*Exercise data*:
↓
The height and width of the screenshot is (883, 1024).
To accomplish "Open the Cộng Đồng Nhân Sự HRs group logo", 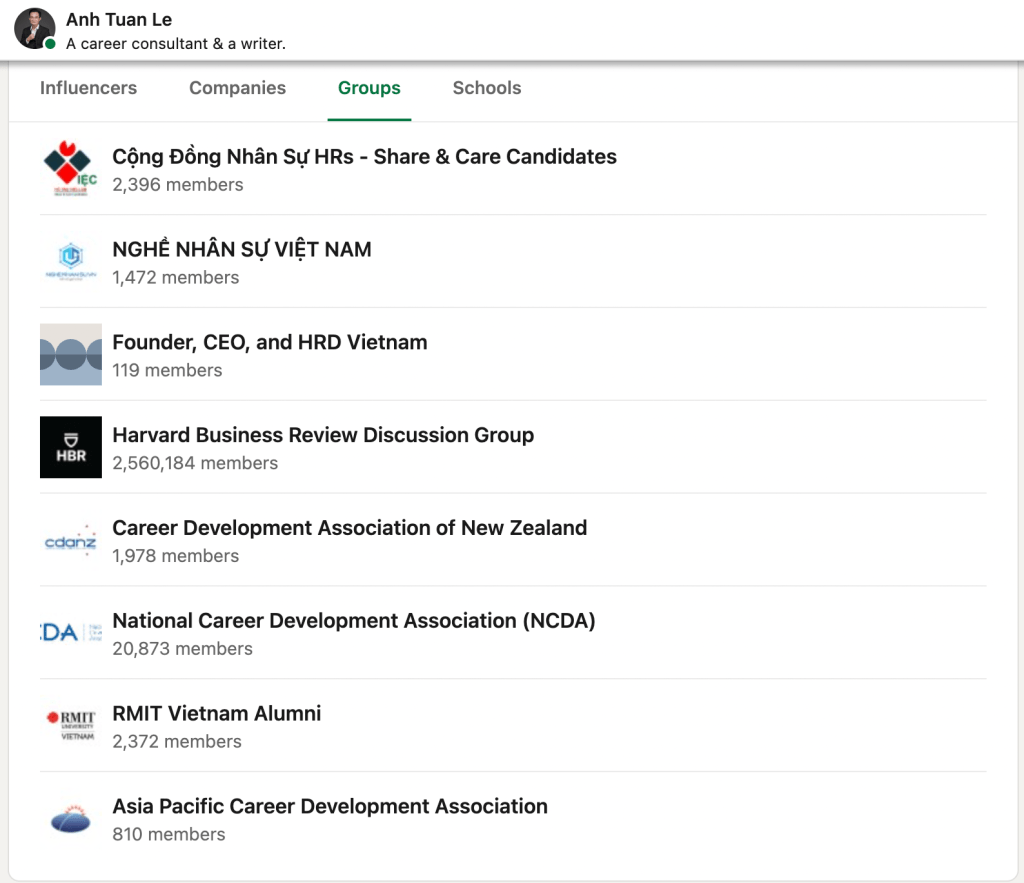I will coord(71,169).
↑
↓
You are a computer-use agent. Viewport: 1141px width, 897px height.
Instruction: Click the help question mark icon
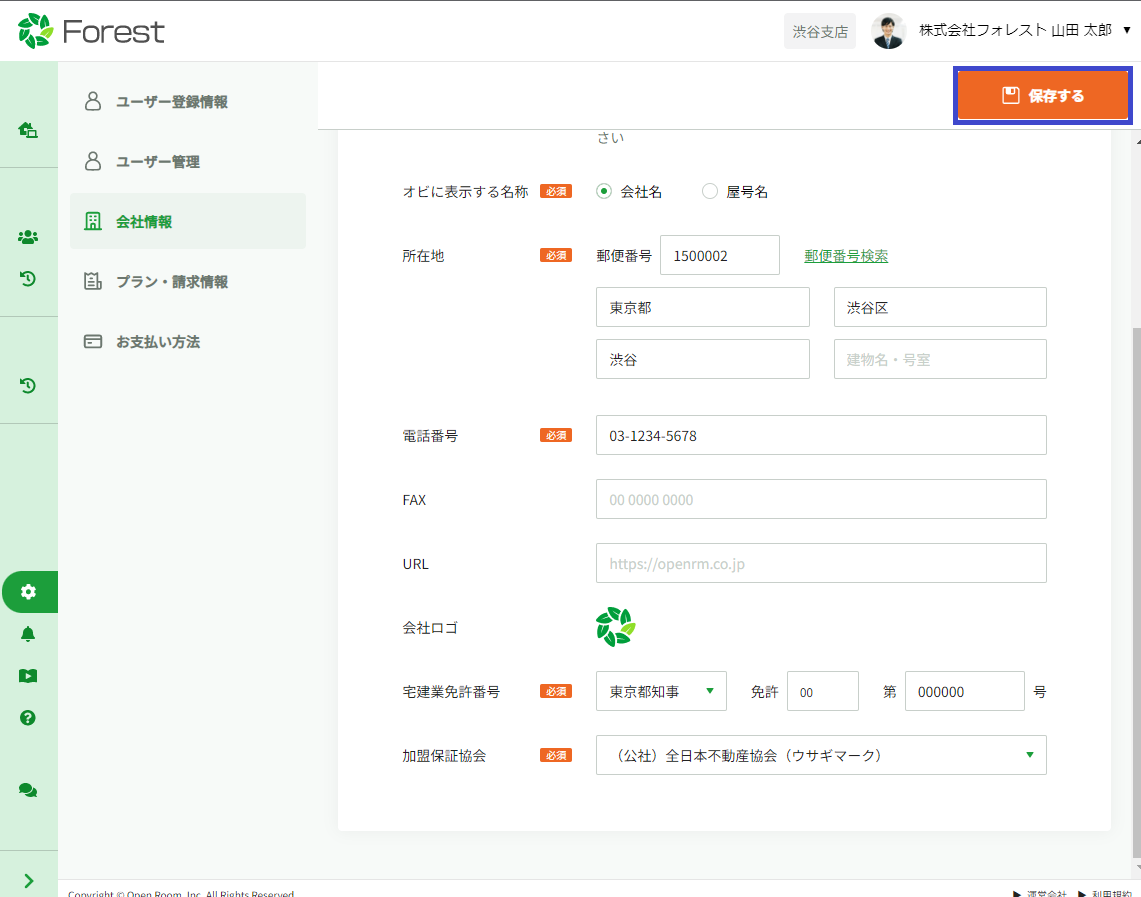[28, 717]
↑
↓
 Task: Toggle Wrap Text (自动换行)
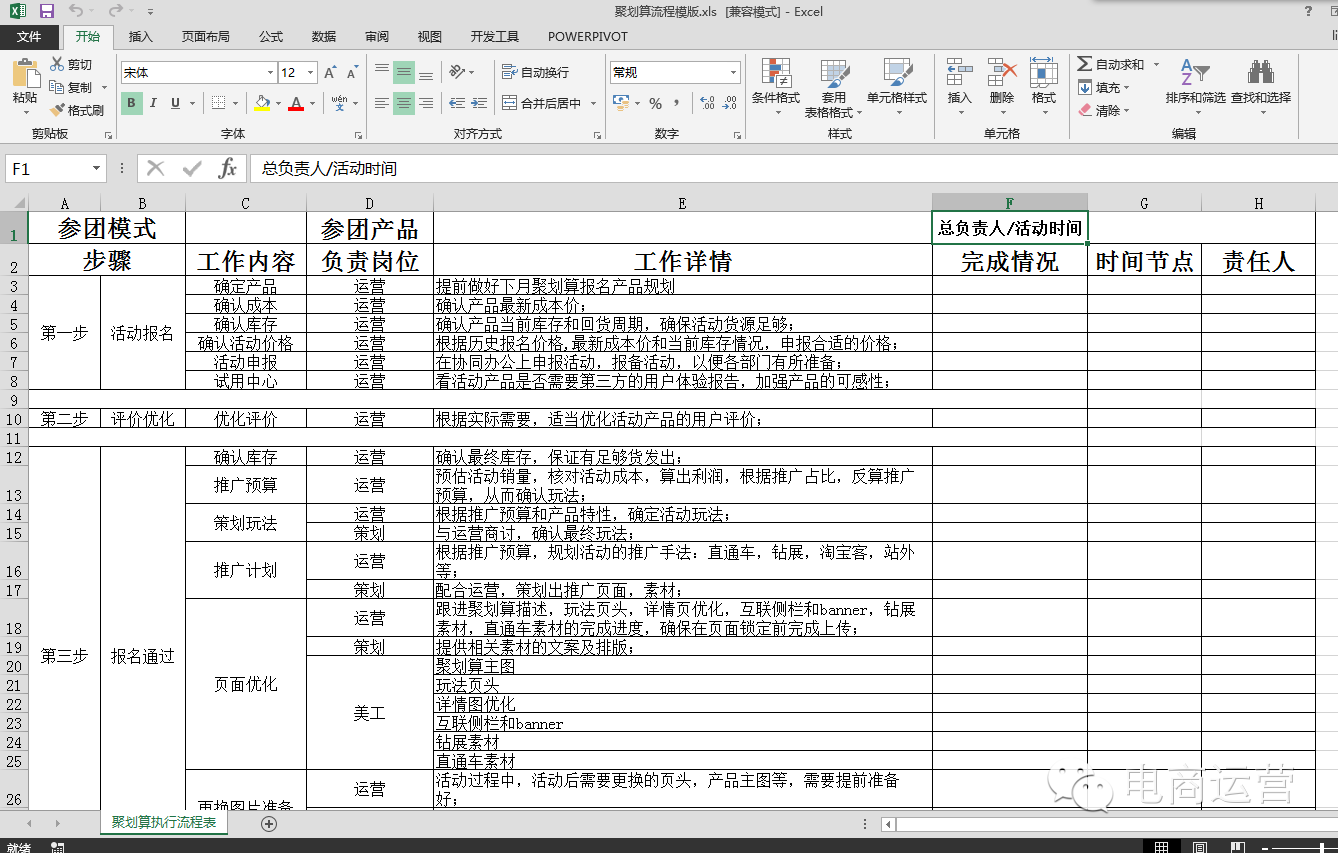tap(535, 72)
↑
*Work to be completed*: Which lines of the data contain the word "height"? Copy each one.

*Task answer*:
The height and width of the screenshot is (883, 1024).
You are a computer-use agent. Viewport: 1141px width, 897px height.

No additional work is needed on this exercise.